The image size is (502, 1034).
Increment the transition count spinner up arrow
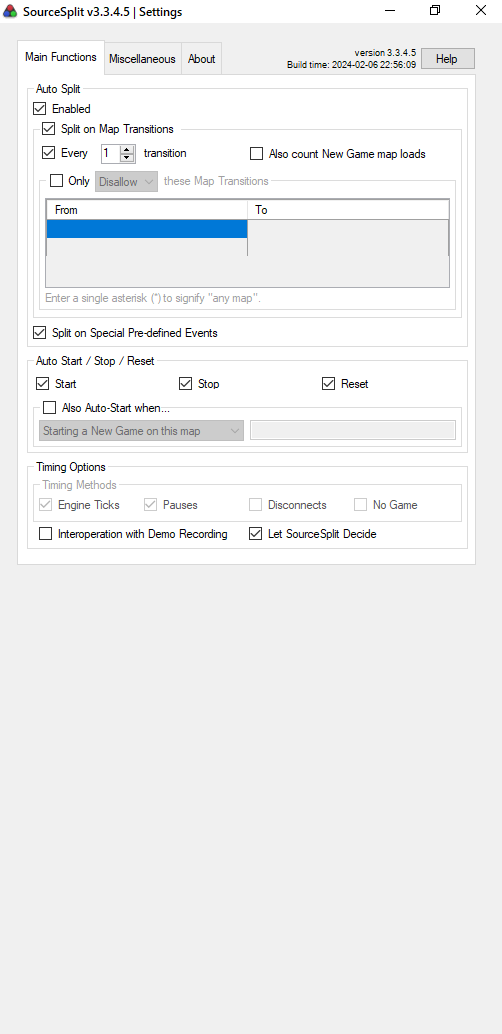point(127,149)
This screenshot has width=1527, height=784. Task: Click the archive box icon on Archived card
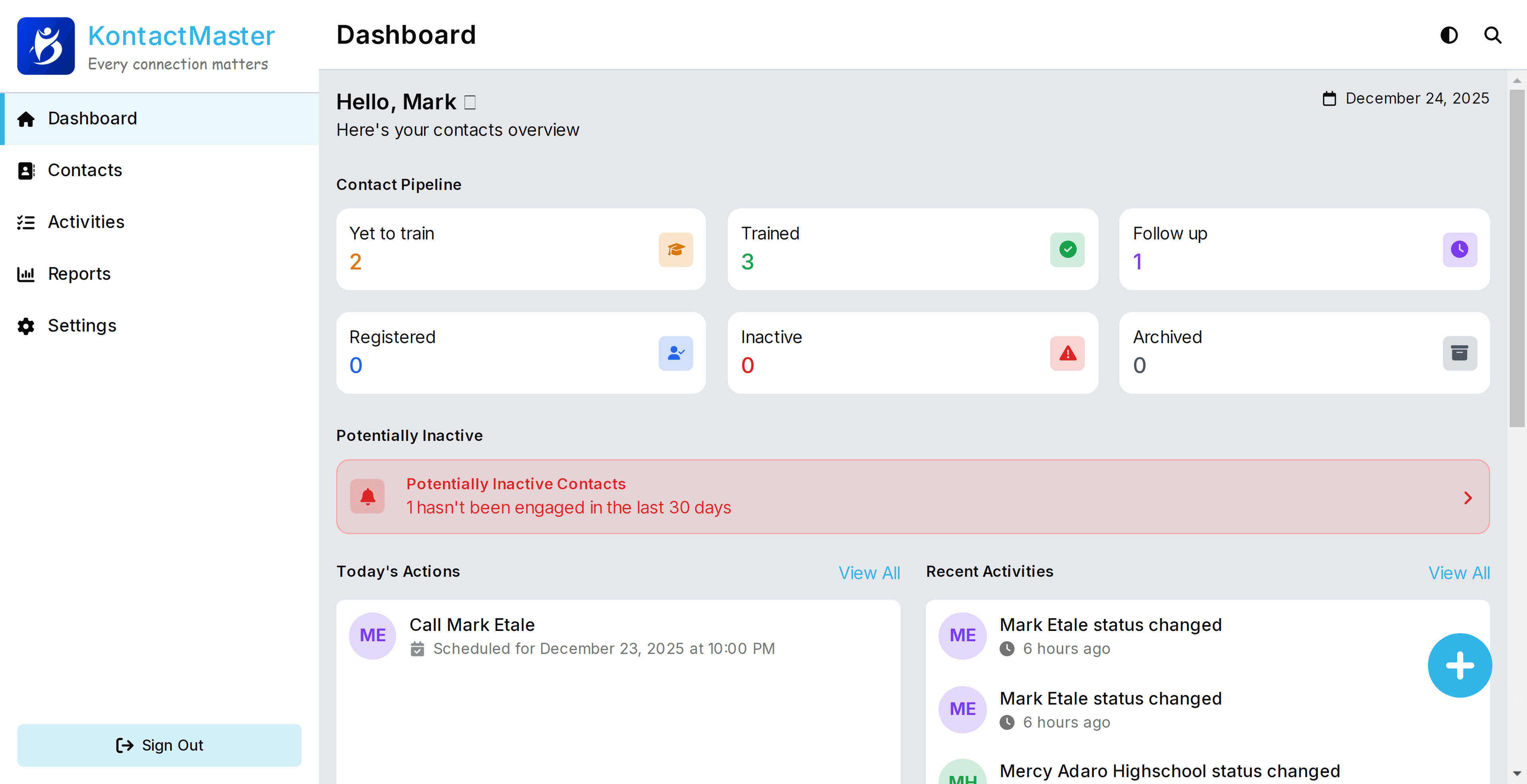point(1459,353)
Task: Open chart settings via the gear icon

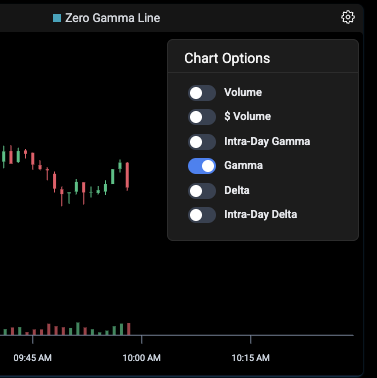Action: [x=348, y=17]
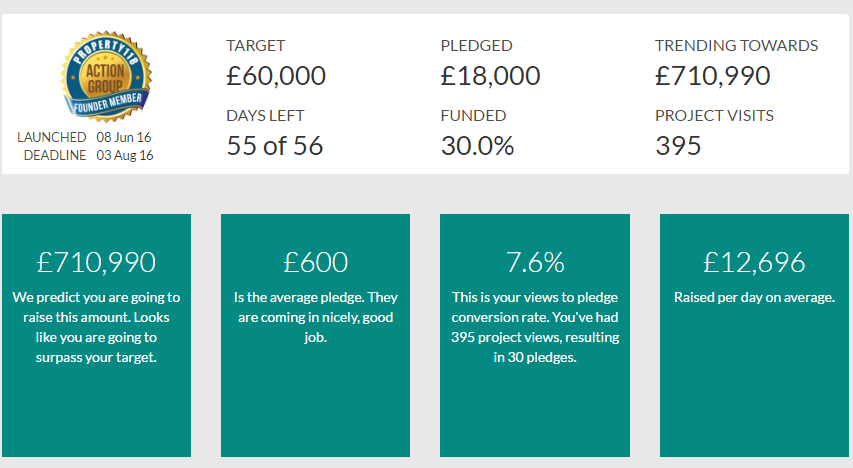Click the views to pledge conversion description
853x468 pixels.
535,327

--

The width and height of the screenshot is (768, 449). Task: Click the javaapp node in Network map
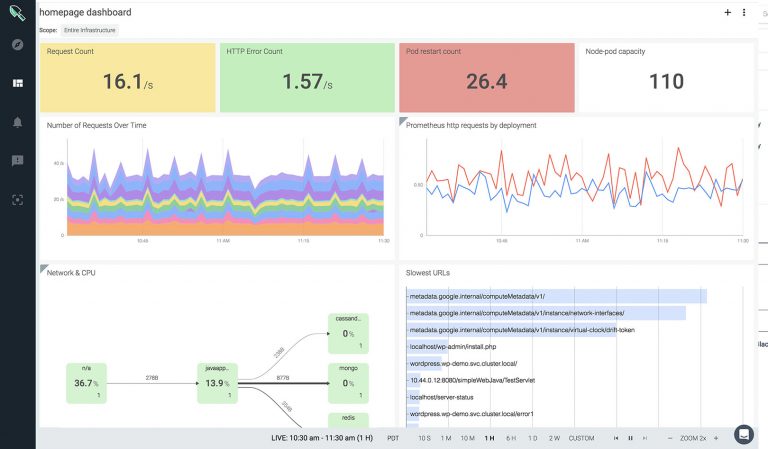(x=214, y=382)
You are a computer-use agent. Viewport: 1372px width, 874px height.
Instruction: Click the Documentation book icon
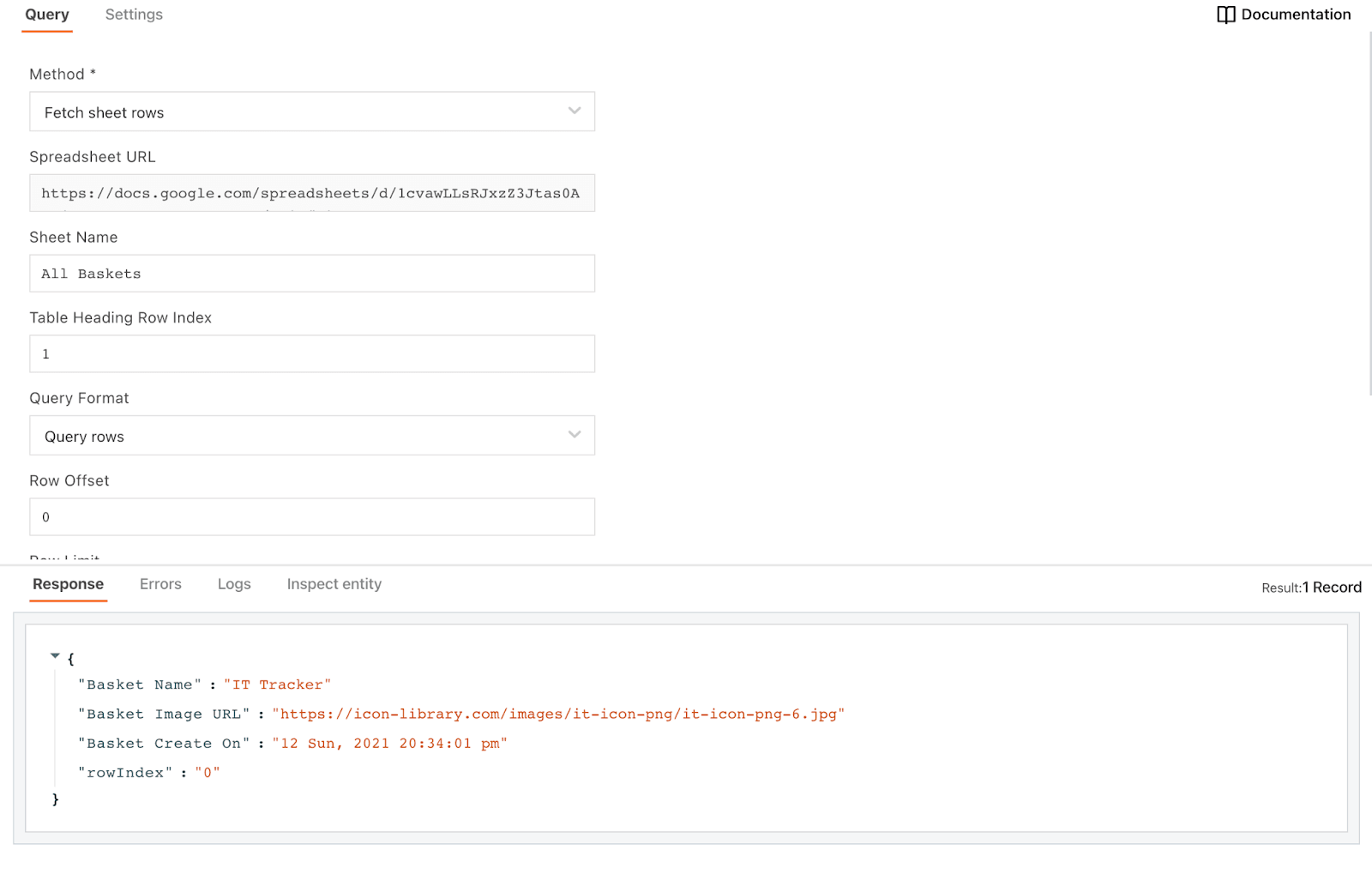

**PROBLEM REQUIREMENTS:** Respond with the exact lines above running from the one containing "The width and" to the one containing "Instruction: Click the", both ends kept and no pictures included.

**ANSWER BELOW:**
The width and height of the screenshot is (768, 449). Task: Click the javaapp node in Network map
(x=214, y=382)
You are a computer-use agent. Viewport: 1372px width, 874px height.
Instruction: Click the Documentation book icon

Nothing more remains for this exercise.